Nuclear engineering involves the application of nuclear power, radioactive and stable isotopes, and nuclear radiation. This dictionary emphasises principally the utilization of nuclear power and presents terms relating to the non-biological uses of nuclear energy, ionizing radiations, and isotopes.
This volume covers the following subjects:
Nuclear and Atomic Physics: Atomic physics, including atom models - Nuclear fusion, including plasma physics - Nuclear physics (low-energy), including neutron physics, nuclear models, nuclear reactions, nuclear structure.
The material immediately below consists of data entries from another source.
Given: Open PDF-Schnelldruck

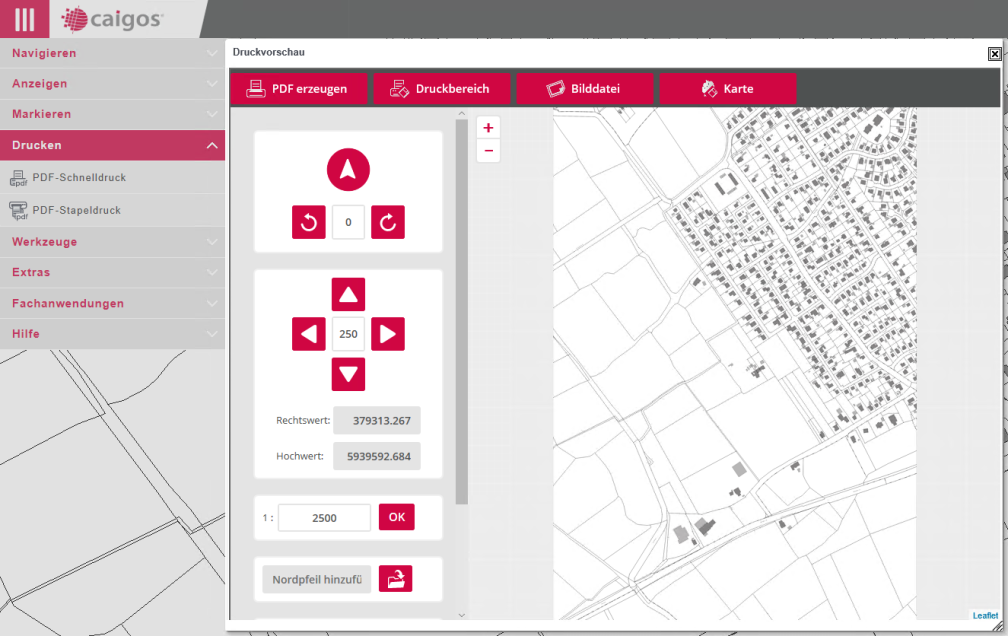Looking at the screenshot, I should click(79, 178).

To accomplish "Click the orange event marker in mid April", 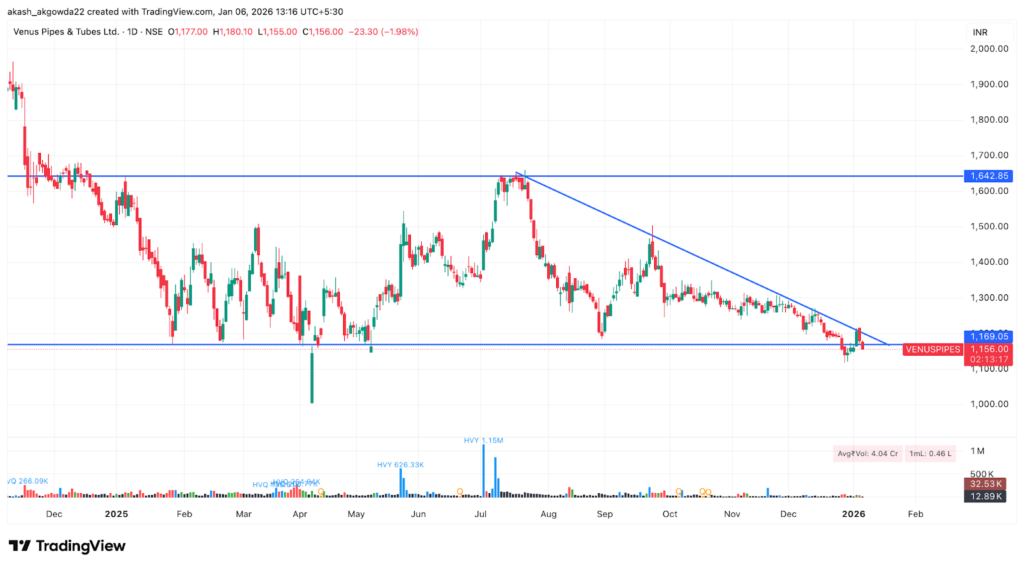I will (321, 492).
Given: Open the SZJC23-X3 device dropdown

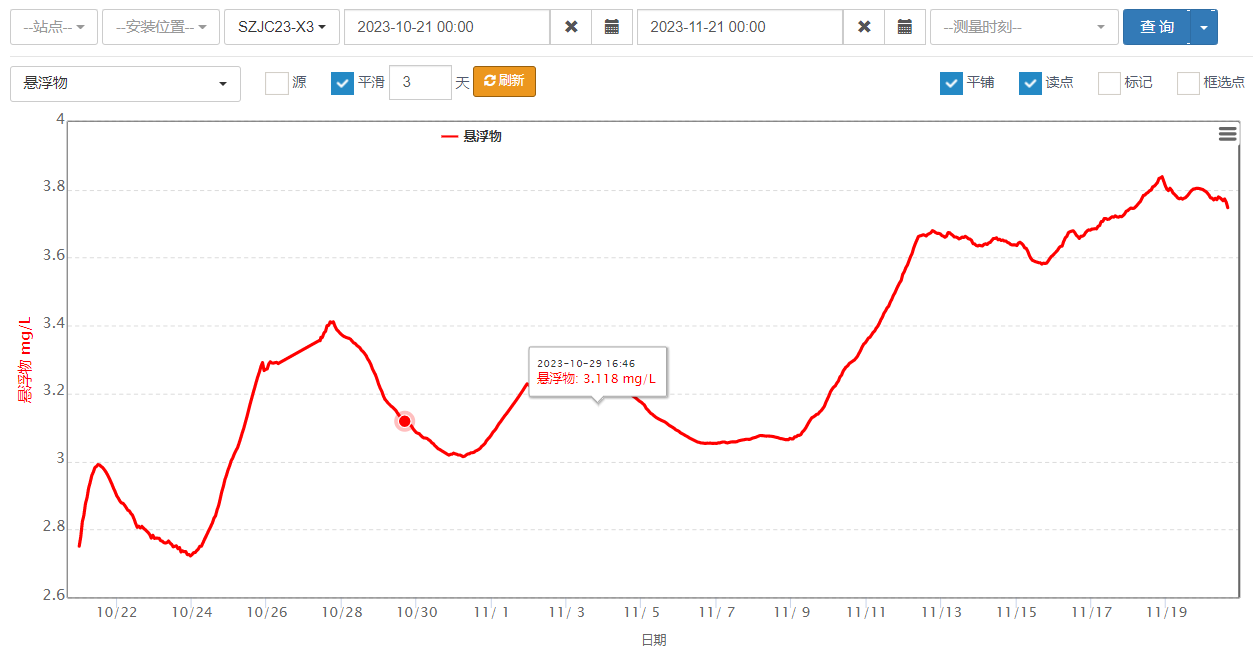Looking at the screenshot, I should click(x=282, y=27).
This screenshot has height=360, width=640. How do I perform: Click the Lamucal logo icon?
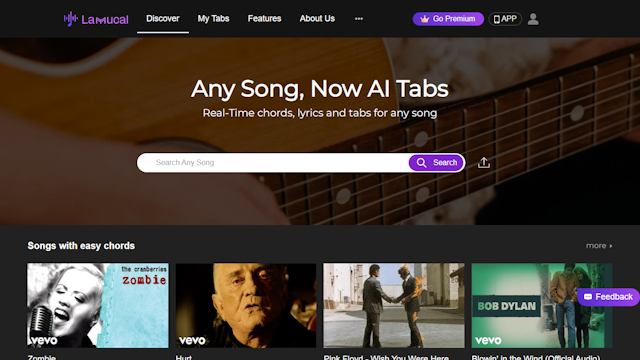(x=71, y=19)
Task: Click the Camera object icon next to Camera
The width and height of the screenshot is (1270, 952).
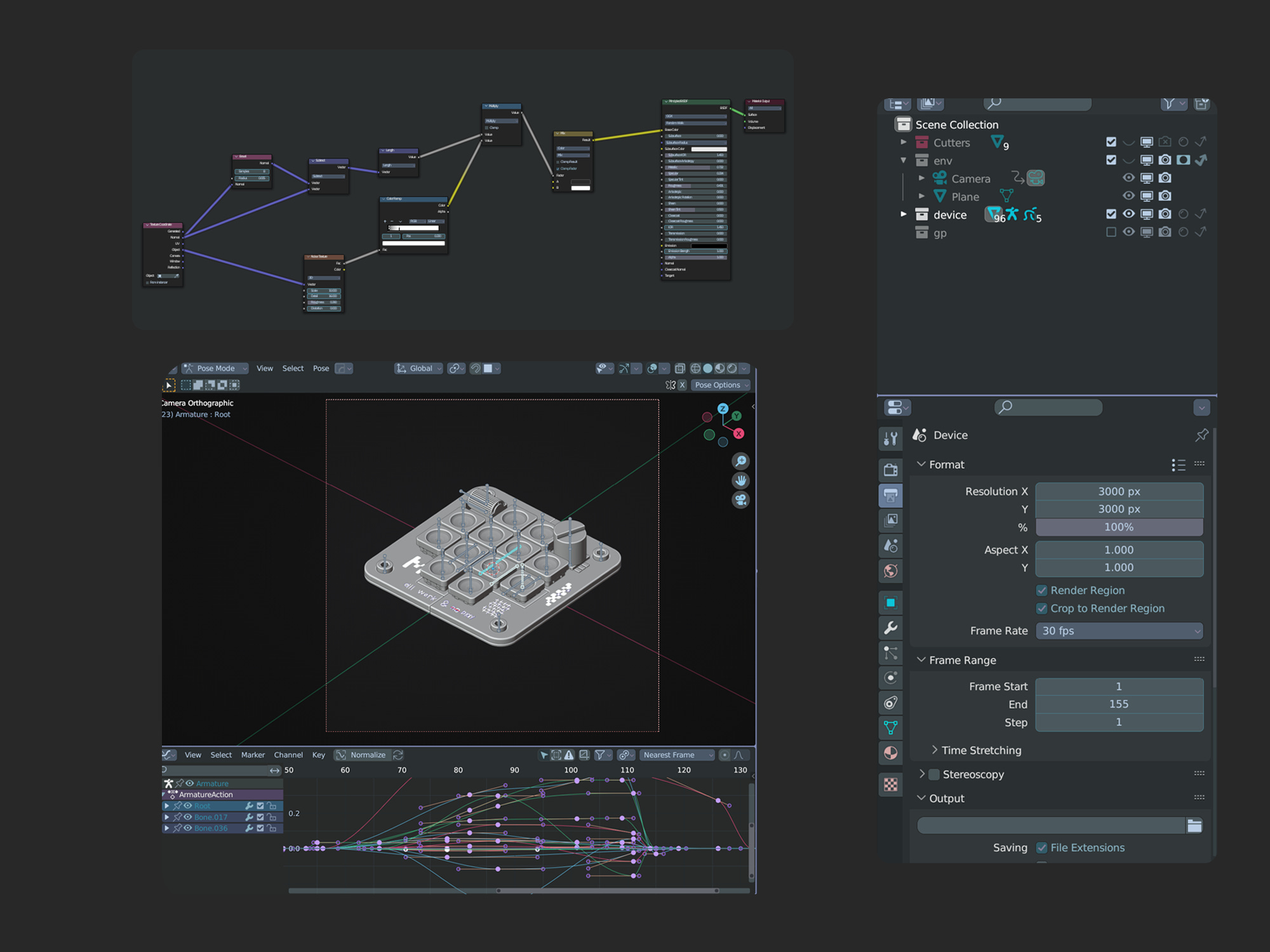Action: pos(940,178)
Nuclear Radiation and Isotopes:
Isotope and radiation research and technology - Isotope enrichment and separation - Isotope production - Radiation effects, including physical radiation effects, radiation chemistry - Radiation sources - Radiochemistry and nuclear chemistry - Uses in science and engineering, including nuclear geology.
Nuclear Materials:Characteristics - Manufacturing - Processing - Properties - Storage - Transportation.
Nuclear Facilities: Irradiation facilities - Nuclear reactors, including fusion reactors, power reactors, reactor physics, research reactors and other types of reactors.
Nuclear Power Industry: Fuel cycle, including fuel element fabrication, nuclear fuel fabrication, nuclear power stations (construction, decommissioning, design, economics, equipment, integration into the grid, materials, operation, personnel training, prospects, safety and reliability) - Other uses of nuclear energy, including direct conversion of energy (MHD generators, radioisotope batteries), heat production, nuclear explosions.
Nuclear Weapons: All terms included feature references to their respective technological spheres, thus enabling users to select accurately the appropriate expressions. The terminology proper has, to a very large extent, been verified by consultation of the specialist literature in the original language, thereby ensuring optimal precision and reliability.